> _Supplied data_:
>>>
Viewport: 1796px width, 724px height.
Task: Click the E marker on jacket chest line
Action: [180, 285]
<<<
>>>
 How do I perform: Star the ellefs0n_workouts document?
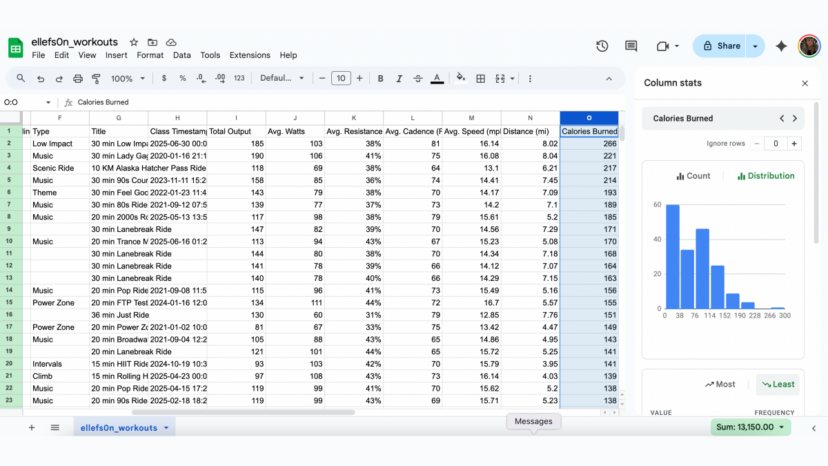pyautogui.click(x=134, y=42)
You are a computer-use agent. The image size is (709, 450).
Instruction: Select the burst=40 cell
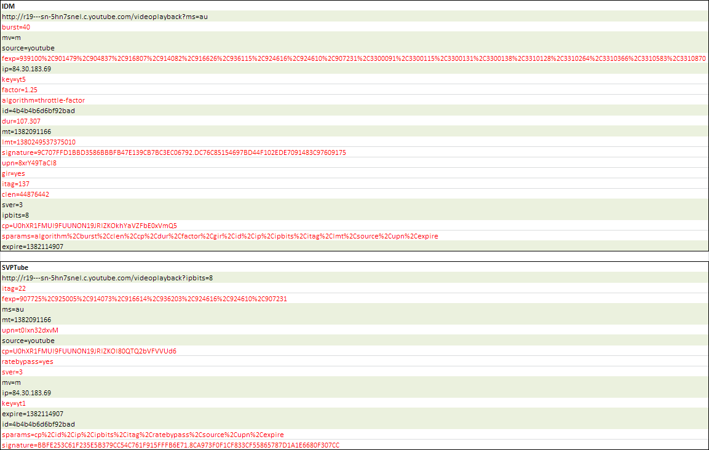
<<<
> _The problem_: Only the lines above starting with the one with "You are a computer-use" and going through the one with "Instruction: Select the burst=40 cell" are to be copied, word for word and with both ends kept.

> _Written solution_:
You are a computer-use agent. The image size is (709, 450).
Instruction: Select the burst=40 cell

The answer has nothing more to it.